The Takeaways from Messer Greisheim
- Summary and default judgments travel poorly across borders. A foreign judgment valid in its home jurisdiction could fail the Section 13(b) “merits” test in India only if the foreign court did not substantively engage with a defendant’s documented, triable defences. Foreign claimants strategising for default-to-summary judgments (switching from default judgment to summary judgment to improve enforceability) are alerted to the risk of failure. However, Messer Greisheim rejected the idea of inherent suspicion against summary judgments, the Court held that a 13(b) hit applies only when the record of the case establishes an unfair truncation of a legitimate dispute.
- At the same time, the jurisdiction to grant summary judgment is not intended to convert the proceeding into a “mini-trial”, but rather to enable cases where there is no real prospect of success to be disposed of summarily.
- Contemporaneous corporate records can defeat a foreign decree at the enforcement stage, even years later.
- Foreign exchange regulatory permissions regulate execution, not adjudication. The judgment offers welcome clarity that conditional RBI approvals do not operate as a permanent shield against liability. They instead govern the timing and quantum of actual remittance once a decree is to be executed, a sensible accommodation between access to justice and India’s exchange-control regime.
Conclusion
Does the Indian law appear to allow a merits examination, a revision au fond? Messer Greisheim answered that in the negative. It was observed that by relying strictly on a summary procedure to dismiss a genuinely triable defence, the English court bypassed a full trial on the merits.

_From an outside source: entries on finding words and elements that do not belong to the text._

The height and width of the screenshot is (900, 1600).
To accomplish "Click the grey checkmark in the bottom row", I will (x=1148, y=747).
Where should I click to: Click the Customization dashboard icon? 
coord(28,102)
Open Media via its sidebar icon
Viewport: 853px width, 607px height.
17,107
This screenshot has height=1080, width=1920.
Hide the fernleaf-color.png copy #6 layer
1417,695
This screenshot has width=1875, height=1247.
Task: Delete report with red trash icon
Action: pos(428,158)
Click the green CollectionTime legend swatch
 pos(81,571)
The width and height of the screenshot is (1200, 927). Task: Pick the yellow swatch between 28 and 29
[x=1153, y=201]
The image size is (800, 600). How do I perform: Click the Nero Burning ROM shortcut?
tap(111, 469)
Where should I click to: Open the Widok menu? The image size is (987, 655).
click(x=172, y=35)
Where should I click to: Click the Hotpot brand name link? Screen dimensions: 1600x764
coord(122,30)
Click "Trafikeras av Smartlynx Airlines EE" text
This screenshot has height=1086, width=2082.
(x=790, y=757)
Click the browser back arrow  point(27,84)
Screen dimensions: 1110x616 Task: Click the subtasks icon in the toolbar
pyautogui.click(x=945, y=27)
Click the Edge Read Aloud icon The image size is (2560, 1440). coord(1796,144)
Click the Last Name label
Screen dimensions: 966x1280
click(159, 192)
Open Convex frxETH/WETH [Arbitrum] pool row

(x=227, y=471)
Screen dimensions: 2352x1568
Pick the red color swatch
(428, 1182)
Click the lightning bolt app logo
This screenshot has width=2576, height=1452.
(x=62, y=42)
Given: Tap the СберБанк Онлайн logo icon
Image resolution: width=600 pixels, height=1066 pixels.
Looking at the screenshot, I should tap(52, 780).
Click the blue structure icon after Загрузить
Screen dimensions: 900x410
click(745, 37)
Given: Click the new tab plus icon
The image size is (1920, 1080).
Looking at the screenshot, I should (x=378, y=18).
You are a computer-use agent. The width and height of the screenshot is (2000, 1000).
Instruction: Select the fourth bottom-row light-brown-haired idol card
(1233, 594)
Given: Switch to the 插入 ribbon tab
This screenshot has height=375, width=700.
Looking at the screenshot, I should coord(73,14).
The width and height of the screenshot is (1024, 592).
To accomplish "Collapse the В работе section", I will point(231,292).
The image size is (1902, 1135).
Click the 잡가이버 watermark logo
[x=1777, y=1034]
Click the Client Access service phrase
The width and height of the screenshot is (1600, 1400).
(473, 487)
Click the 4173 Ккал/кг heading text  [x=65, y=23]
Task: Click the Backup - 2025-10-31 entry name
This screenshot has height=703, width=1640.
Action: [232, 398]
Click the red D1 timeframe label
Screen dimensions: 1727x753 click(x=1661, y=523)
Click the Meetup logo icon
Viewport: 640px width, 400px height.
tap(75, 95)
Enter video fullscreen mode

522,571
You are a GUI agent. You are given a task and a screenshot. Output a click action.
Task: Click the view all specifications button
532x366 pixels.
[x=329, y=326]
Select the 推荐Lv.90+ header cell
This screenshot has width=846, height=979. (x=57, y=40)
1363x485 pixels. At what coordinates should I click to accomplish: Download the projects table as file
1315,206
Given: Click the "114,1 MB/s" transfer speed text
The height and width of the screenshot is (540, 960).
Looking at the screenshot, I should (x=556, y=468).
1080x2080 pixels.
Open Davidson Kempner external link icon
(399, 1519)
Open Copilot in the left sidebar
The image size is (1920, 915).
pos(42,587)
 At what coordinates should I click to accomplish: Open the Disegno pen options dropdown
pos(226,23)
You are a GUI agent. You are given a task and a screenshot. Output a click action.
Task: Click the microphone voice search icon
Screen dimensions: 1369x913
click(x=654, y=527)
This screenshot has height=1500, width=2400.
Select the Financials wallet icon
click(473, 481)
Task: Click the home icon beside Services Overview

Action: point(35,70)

A reading of CPC, S 13, indicates that Indian courts are prohibited from conducting a revision au fond.
- The executing court cannot act as an appellate court.
- It cannot re-examine the substantive facts, reweigh the evidence, or substitute its own view on the merits for that of the foreign judge.
Messer Griesheim is ultimately a cautionary tale about procedure trumping substance. Messer Greisheim may have had a sound claim under the loan agreement’s subrogation clause. But by obtaining a summary judgment that bypassed Goyal’s triable defences instead of testing them at trial, it ended up with a decree that, twenty years and several rounds of litigation later, wasn’t enforceable in India. For foreign judgment creditors eyeing Indian assets, the lesson is unambiguous: a decree obtained without the Indian defendant being allowed a genuine opportunity to contest disputed facts is a fragile asset in the Indian execution courts, however efficiently it may have been obtained abroad. Section 13(b) thus speaks loud and clear – such summary judgment becomes suspect when it appears to have been entered solely to bypass a highly contested matter. Courts in India can review the record, as Messer Greisheim observed, only to identify whether the decision related to a summary procedure was indeed based upon sound reasons and wasn’t aimed at truncating an otherwise triable dispute.